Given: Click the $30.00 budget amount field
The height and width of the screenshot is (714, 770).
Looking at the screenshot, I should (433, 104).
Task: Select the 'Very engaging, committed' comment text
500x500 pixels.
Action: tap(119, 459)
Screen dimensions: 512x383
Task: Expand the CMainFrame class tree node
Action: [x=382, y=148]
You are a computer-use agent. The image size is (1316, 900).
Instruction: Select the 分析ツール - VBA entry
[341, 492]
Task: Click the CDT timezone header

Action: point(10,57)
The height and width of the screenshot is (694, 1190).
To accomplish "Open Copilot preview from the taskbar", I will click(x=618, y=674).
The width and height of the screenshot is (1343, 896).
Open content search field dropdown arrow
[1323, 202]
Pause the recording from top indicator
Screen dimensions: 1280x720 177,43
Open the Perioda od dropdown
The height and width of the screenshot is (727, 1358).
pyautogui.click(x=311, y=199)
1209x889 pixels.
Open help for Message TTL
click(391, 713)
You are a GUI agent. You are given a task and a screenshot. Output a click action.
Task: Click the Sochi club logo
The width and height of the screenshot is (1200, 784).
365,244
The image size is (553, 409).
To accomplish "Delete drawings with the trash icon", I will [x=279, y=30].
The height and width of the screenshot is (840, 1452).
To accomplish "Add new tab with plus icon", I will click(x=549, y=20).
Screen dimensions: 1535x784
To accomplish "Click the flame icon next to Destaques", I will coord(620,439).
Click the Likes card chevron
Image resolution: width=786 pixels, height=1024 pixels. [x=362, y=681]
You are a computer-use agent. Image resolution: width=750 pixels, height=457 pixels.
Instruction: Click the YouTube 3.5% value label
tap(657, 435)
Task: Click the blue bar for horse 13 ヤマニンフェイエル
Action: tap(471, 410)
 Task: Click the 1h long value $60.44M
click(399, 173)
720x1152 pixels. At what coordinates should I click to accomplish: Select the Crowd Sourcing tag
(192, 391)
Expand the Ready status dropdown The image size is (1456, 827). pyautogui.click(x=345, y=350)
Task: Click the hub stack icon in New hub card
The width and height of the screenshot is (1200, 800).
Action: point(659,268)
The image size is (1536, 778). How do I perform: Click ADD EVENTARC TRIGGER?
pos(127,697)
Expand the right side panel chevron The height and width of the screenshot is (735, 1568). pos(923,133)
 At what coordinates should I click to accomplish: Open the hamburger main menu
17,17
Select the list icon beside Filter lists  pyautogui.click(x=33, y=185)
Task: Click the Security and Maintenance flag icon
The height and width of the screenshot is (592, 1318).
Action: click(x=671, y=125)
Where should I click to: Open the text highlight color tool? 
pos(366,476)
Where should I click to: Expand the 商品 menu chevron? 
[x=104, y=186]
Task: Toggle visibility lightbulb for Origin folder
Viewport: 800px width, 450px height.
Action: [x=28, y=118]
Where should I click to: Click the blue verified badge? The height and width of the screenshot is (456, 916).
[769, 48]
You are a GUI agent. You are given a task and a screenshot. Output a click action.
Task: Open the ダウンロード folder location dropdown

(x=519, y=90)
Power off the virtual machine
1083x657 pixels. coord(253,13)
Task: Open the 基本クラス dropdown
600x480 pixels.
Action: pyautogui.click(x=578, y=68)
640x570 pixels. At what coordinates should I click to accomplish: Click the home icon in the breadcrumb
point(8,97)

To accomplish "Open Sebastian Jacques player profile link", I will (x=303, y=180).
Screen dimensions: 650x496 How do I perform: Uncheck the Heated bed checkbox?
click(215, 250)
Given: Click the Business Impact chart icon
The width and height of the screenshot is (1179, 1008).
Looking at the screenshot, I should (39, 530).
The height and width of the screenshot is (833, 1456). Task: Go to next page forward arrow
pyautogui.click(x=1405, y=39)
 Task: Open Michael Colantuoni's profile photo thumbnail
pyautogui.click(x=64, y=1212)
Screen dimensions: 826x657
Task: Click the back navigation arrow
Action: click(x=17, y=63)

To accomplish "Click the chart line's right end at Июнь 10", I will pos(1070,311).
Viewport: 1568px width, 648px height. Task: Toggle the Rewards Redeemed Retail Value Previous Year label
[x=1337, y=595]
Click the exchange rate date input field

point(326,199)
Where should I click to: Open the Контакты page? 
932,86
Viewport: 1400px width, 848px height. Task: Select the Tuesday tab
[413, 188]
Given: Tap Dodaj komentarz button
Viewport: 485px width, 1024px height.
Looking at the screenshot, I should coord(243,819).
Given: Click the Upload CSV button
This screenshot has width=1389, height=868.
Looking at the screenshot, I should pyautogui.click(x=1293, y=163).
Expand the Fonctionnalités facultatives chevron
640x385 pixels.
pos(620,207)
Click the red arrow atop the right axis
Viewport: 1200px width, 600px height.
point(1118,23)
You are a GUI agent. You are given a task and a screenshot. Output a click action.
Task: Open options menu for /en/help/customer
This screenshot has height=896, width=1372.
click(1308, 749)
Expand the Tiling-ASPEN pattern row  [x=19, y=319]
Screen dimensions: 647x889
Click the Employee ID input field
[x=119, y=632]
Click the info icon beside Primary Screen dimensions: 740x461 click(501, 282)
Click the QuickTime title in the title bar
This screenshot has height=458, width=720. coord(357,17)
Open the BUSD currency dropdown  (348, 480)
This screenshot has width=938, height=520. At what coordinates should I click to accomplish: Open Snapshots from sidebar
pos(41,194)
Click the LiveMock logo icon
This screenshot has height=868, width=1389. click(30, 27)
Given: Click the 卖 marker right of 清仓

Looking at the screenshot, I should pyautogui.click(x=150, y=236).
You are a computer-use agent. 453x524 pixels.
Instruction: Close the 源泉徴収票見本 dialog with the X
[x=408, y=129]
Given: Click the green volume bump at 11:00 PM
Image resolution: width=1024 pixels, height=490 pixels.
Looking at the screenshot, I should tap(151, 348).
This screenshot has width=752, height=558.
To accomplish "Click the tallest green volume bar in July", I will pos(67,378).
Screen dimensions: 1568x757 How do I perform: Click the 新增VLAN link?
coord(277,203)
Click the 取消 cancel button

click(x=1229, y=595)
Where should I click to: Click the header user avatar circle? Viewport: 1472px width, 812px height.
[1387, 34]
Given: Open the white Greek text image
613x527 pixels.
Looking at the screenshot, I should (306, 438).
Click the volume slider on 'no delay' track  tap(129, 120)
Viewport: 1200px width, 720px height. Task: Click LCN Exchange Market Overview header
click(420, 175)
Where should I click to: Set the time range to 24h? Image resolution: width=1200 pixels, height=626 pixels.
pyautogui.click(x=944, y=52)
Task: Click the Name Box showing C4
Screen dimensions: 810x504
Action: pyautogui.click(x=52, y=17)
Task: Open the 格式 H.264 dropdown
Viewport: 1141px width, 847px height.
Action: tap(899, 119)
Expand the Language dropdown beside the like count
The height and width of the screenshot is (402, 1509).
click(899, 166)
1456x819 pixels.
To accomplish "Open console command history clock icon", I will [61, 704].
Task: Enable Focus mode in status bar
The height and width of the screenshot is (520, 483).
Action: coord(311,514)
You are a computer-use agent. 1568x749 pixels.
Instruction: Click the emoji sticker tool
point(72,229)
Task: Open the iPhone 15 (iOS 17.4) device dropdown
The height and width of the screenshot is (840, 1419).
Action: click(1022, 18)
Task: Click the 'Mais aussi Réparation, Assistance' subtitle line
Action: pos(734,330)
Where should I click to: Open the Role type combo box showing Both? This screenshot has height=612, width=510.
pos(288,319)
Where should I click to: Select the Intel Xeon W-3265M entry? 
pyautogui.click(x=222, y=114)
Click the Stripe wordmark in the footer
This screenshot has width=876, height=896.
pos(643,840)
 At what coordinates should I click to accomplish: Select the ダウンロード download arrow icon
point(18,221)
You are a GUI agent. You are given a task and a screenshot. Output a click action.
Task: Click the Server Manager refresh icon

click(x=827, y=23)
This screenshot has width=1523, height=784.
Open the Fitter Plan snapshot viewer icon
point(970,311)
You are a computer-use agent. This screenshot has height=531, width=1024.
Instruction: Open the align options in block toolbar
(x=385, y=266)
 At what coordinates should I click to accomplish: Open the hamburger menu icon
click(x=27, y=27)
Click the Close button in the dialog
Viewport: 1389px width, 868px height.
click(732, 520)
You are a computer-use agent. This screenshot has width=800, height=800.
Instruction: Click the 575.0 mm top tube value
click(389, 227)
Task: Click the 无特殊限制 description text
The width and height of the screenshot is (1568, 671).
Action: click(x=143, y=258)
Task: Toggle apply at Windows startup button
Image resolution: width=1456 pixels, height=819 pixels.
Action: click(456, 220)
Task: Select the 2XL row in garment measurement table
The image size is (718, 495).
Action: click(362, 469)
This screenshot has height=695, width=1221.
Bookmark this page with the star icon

————————

Modifiez les lignes qui vont de celle contenant « has height=531, width=1024. » à celle contenant « click(732, 520) » en remplaçant « hamburger » par « navigation », sans rien changer d'autre.

You are a computer-use agent. This screenshot has height=531, width=1024.
Instruction: Open the align options in block toolbar
(x=385, y=266)
 At what coordinates should I click to accomplish: Open the navigation menu icon
click(x=27, y=27)
Click the Close button in the dialog
Viewport: 1389px width, 868px height.
click(732, 520)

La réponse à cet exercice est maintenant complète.